What is required | Find every line below with the string "tool" and pick it out.
- Opening Delimiter -
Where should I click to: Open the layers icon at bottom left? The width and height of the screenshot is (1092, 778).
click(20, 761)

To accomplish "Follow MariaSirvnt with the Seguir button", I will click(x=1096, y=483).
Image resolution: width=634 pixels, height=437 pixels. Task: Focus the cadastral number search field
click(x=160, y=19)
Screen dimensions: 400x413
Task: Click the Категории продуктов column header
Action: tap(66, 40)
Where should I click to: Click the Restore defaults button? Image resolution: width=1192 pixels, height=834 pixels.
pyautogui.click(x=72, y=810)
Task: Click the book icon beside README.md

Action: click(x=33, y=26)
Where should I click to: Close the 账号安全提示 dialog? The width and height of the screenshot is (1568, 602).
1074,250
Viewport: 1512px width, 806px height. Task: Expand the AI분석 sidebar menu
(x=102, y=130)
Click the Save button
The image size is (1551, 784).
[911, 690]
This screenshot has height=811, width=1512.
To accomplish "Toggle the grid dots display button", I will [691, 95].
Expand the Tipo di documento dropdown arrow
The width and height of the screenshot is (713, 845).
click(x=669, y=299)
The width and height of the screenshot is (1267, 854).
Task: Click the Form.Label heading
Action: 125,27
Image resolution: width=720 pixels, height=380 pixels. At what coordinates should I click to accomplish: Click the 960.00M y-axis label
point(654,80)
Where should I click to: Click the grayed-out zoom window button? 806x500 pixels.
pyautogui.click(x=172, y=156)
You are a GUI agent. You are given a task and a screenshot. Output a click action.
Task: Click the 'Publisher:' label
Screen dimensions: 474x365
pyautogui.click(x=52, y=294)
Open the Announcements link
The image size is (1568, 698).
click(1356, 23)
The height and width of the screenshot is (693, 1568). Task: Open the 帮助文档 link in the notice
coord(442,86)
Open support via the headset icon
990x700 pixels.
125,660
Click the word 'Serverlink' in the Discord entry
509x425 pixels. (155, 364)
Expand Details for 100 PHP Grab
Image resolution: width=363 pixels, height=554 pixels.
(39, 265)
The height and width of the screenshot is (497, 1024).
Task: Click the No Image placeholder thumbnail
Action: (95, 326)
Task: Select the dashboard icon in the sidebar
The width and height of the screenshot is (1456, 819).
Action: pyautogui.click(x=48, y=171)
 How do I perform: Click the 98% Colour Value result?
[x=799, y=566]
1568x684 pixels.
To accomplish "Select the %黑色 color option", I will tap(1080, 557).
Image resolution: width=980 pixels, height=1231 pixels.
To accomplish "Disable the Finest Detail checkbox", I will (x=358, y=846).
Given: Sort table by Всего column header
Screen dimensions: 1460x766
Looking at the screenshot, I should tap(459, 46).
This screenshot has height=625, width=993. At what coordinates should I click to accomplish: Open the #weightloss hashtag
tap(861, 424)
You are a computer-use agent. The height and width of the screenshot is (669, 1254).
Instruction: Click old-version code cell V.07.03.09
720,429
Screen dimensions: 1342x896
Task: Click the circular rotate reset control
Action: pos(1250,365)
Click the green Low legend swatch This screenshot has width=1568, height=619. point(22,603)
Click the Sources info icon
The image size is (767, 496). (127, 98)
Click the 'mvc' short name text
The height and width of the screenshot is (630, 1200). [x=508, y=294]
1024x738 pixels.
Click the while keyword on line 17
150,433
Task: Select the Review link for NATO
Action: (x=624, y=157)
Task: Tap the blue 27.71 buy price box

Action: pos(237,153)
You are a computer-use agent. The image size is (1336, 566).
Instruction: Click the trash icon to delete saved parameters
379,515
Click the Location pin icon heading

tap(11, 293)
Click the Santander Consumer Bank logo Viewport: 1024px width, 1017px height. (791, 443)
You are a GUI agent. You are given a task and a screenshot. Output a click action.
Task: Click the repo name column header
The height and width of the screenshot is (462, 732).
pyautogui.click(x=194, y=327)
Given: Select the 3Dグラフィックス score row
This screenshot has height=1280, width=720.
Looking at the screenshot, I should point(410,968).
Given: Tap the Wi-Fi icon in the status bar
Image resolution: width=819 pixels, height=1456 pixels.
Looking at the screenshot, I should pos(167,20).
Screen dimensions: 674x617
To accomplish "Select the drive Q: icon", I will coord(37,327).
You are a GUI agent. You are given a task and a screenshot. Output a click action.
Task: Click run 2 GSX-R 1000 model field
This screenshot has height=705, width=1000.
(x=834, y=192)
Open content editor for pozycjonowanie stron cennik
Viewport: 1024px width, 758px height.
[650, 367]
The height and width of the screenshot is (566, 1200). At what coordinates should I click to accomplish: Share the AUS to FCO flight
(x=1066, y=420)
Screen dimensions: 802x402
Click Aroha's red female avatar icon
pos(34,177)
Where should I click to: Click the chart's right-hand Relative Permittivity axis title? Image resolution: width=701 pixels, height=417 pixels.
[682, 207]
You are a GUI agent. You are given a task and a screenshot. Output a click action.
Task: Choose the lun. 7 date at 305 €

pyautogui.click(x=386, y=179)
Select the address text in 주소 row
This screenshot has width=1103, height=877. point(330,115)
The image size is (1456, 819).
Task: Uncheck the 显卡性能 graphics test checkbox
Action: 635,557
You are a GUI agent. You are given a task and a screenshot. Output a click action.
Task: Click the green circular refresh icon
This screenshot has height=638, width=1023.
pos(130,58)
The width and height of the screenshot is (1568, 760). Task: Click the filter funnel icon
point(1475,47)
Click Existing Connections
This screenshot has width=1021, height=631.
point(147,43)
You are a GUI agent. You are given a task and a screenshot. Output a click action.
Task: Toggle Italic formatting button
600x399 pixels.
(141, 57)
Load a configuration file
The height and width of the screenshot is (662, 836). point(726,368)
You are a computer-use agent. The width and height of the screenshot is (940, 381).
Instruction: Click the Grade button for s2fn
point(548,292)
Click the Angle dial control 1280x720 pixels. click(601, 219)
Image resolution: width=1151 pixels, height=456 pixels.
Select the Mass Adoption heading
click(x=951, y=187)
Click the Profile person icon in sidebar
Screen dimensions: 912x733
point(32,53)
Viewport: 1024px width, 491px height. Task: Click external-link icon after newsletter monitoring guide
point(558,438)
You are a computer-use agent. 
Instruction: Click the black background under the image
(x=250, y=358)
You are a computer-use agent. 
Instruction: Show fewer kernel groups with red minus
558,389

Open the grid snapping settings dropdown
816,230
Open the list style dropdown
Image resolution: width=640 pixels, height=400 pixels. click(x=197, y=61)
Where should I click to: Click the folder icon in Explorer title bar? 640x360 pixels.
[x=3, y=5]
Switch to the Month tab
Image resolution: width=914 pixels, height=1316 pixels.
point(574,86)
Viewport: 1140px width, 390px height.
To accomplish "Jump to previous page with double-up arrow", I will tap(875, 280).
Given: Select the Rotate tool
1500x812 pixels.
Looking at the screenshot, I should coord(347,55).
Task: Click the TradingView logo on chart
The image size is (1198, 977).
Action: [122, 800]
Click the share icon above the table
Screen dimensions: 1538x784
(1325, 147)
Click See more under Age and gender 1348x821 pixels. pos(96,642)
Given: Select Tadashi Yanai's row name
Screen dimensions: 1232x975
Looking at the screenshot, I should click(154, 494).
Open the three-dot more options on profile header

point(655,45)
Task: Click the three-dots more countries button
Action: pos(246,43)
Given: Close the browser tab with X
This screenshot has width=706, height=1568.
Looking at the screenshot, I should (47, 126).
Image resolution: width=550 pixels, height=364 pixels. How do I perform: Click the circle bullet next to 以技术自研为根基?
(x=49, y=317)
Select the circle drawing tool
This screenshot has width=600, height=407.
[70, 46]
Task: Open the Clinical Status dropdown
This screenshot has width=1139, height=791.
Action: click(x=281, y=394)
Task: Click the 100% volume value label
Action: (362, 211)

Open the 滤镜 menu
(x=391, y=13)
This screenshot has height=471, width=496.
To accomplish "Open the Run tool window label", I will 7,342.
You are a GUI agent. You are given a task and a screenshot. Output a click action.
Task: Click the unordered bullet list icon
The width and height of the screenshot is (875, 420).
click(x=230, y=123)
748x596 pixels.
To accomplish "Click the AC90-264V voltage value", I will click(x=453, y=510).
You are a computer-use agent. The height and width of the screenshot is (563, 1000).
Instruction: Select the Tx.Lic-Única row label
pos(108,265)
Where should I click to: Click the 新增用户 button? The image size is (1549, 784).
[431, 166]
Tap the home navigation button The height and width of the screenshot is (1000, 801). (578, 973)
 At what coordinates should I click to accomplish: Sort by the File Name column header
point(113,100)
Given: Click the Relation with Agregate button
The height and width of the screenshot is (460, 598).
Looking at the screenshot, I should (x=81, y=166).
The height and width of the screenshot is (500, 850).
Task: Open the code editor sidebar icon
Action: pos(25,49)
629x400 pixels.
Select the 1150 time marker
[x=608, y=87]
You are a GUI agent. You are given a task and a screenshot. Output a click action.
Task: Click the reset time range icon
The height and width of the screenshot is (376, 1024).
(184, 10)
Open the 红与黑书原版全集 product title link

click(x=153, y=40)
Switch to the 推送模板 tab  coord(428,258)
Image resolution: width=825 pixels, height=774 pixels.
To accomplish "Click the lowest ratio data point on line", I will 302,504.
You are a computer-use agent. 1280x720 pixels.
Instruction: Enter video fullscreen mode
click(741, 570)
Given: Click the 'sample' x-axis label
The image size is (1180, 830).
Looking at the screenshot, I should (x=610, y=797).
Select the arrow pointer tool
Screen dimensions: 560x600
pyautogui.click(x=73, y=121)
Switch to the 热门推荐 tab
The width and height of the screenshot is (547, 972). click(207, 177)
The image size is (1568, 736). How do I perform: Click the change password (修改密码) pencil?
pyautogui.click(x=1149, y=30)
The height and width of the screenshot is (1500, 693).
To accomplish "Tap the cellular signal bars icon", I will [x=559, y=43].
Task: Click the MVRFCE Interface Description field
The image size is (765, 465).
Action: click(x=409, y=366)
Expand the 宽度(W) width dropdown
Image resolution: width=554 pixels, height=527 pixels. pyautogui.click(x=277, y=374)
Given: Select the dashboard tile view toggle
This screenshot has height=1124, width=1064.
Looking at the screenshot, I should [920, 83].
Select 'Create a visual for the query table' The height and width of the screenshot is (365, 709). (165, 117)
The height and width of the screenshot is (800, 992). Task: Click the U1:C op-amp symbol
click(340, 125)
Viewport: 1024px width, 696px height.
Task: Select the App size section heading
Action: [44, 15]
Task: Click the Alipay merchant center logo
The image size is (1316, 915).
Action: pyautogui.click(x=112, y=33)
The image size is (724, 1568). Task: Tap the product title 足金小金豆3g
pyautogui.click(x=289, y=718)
- Closing Delimiter -
Solution for this task |
Given: Select the Rotate tool
Select the circle drawing tool
To accomplish "Open the Run tool window label", I will 7,342.
Select the arrow pointer tool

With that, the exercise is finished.